Au côté de cet homme pondéré, dont le sens des affaires n’empêche pas le professionnalisme (de santé fragile, il est aujourd’hui retiré de la scène publique), Laanigri apprend sans cesse. Il se tient à distance prophylactique du tout-puissant ministre de l’Intérieur, Driss Basri, avec qui son patron entretient des rapports orageux, suit les cours de l’École de guerre, à Paris, voyage beaucoup, lit plus encore et noue d’utiles relations avec la plupart des grands services de renseignements étrangers.

Le 30 septembre 1999, deux mois après la mort de Hassan II, Laanigri est installé à la tête de la DST par dahir royal, sur la recommandation de Kadiri. Sa première tâche est de « débasriser » la maison, la seconde de s’occuper de Basri lui-même. C’est lui qui dirige les perquisitions au domicile du grand vizir, brusquement limogé en octobre. Lui qui le fait surveiller, suivre, puis « observer » jusque dans son exil parisien. Parallèlement, Laanigri prend en charge un autre « cas », encore plus délicat : celui de Moulay Hicham, le cousin du roi, en dissidence ouverte avec le régime. Si le « prince rouge » voit en lui le symbole de ces militaires qui, à l’entendre, tiennent le Trône sous tutelle, Laanigri se contente de faire son travail, « serrant » au plus près les activités de Moulay Hicham et de son entourage.

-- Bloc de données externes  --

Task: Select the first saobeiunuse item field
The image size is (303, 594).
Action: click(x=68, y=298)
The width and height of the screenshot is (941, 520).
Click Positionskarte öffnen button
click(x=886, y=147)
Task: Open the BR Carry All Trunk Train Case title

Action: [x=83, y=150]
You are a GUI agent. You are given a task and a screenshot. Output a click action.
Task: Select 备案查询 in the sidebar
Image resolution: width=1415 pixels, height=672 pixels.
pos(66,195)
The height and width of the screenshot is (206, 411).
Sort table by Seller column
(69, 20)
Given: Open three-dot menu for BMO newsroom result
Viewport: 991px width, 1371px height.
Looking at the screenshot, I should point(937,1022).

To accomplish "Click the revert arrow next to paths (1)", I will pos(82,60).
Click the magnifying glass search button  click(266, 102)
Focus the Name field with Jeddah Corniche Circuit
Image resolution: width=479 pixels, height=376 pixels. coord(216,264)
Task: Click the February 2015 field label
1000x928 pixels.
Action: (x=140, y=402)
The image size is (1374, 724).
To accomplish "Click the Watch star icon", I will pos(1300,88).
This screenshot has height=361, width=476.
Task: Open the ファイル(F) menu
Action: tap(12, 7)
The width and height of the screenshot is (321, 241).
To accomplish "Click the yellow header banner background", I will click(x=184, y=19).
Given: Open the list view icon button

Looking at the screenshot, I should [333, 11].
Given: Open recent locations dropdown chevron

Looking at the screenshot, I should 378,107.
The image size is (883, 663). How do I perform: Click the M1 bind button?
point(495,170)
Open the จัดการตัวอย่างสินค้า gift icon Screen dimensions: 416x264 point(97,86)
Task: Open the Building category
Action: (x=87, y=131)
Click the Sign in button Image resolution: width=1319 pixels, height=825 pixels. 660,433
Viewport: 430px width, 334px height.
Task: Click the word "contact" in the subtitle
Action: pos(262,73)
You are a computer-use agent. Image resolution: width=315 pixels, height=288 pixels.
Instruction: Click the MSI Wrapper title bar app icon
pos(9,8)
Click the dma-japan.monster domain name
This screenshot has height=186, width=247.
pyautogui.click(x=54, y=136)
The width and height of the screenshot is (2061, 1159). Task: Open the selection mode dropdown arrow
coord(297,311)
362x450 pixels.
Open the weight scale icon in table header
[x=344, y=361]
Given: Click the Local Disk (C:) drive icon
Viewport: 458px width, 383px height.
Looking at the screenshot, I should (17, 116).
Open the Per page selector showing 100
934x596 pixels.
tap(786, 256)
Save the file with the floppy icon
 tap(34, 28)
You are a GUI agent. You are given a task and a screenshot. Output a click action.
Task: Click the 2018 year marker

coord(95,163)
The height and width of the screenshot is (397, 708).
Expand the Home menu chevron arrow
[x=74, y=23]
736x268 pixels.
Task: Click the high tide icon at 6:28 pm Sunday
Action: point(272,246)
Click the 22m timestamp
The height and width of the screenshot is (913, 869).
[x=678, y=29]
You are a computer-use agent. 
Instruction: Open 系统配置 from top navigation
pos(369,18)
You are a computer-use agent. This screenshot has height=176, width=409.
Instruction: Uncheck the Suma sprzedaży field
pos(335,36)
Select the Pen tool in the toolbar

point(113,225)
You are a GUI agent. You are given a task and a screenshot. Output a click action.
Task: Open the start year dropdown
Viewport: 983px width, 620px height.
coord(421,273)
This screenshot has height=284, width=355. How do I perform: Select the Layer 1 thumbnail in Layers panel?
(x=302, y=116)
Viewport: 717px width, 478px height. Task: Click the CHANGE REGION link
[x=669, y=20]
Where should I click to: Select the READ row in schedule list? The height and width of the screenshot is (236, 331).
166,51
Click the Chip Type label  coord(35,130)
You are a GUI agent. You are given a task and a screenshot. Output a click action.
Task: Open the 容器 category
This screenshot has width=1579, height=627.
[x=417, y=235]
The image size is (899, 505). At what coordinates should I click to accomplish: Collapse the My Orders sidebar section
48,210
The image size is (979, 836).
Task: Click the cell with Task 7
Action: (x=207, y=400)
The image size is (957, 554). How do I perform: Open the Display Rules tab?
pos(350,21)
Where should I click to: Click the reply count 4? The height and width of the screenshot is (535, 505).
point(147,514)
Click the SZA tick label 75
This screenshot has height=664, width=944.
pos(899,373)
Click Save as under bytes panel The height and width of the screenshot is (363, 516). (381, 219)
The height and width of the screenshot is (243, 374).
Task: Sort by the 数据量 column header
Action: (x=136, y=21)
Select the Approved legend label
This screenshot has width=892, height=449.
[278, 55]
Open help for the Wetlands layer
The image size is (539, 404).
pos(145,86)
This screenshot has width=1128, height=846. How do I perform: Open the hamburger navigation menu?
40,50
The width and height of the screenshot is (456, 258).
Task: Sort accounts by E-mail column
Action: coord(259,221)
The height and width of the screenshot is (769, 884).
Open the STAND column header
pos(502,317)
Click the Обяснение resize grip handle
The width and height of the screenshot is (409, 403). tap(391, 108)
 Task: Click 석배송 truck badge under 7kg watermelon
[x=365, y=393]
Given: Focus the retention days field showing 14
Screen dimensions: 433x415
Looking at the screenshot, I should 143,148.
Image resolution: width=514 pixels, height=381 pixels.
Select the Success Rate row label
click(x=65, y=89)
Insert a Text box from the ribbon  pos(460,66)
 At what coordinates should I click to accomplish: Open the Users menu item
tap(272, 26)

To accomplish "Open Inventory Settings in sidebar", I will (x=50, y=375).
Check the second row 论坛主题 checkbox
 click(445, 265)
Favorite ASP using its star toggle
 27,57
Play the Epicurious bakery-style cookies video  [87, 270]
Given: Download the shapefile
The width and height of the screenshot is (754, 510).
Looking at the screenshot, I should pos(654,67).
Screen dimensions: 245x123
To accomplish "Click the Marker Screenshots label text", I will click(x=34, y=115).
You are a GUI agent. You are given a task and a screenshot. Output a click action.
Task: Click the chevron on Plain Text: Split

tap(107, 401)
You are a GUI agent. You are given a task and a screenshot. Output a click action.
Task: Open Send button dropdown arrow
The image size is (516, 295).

Mais la grande affaire de l’année 2001, marquée par les attentats du 11 Septembre à New York, ce sont les islamistes. Le patron de la DST pressent aussitôt que, dans la bataille mondiale contre le terrorisme qui s’annonce, il faudra être pour ou contre les Américains. Neutralité interdite. Les liens qu’il noue avec la CIA, dont le chef de l’époque, George Tenet, qu’il recevra chez lui à Rabat, deviendra l’un de ses amis, sont étroits.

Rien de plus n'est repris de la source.